Scheming, by the researchers’ definition, is when AI pretends to be aligned with human goals but is surreptitiously pursuing another agenda. The researchers used behaviors like “secretly breaking rules or intentionally underperforming in tests” as examples of a model’s bad behavior.
Right now, the company says, the stakes are still low.
“Models have little opportunity to scheme in ways that could cause significant harm,” OpenAI said in a blog post on Wednesday. “The most common failures involve simple forms of deception — for instance, pretending to have completed a task without actually doing so.”
But OpenAI says it’s better to take preventative action before AI becomes more sophisticated and its scheming could result in real-world harm.
The company says the solution is “deliberative alignment,” a training paradigm that OpenAI says it’s been exploring. It forces large language models to reason explicitly about these safety specifications before answering questions.
A spokesperson for OpenAI told Business Insider by email that deliberative alignment means that instead of training a model to do one thing or another, it is taught the “principles behind good behavior.”
In its blog post, OpenAI compared scheming to the behavior of a stock trader who breaks the law to earn more money, but is good at covering their tracks.
“Standard machine learning training would be like not telling the stock trader the rules, and just rewarding them for making money and punishing them for breaking rules until they figure out some way to behave that balances between the two,” OpenAI’s spokesperson said. “Deliberative alignment is like teaching the stock trader the rules and laws they must follow first, and only then rewarding them for making money and punishing them for breaking the rules.”

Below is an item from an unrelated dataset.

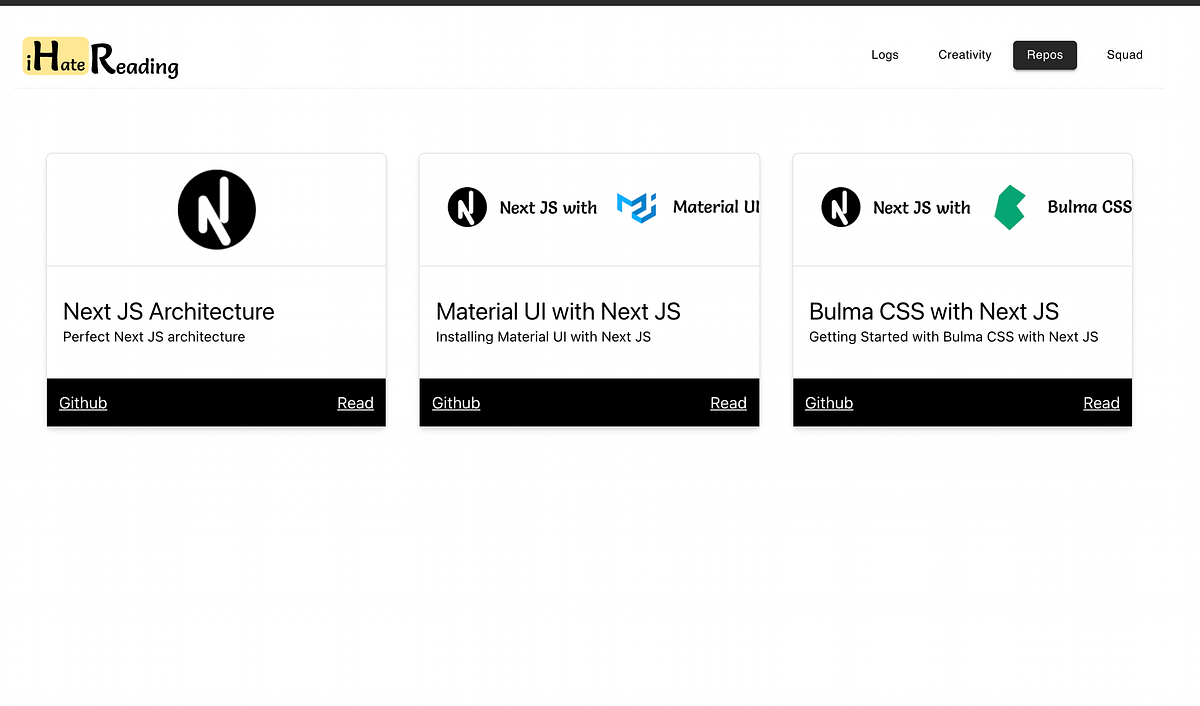This screenshot has width=1200, height=706.
Task: Open the Next JS Architecture card banner image
Action: point(216,208)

Scheming is an ongoing problem for OpenAI’s models and other companies’ models, too.
In research on deception published in 2024, researchers found that systems like Meta’s CICERO and GPT-4 deliberately manipulated rules to achieve their end goals.
“Generally speaking, we think AI deception arises because a deception-based strategy turned out to be the best way to perform well at the given AI’s training task. Deception helps them achieve their goals,” the paper’s author, Peter S. Park, an AI existential safety postdoctoral fellow at MIT, said in a news release at the time.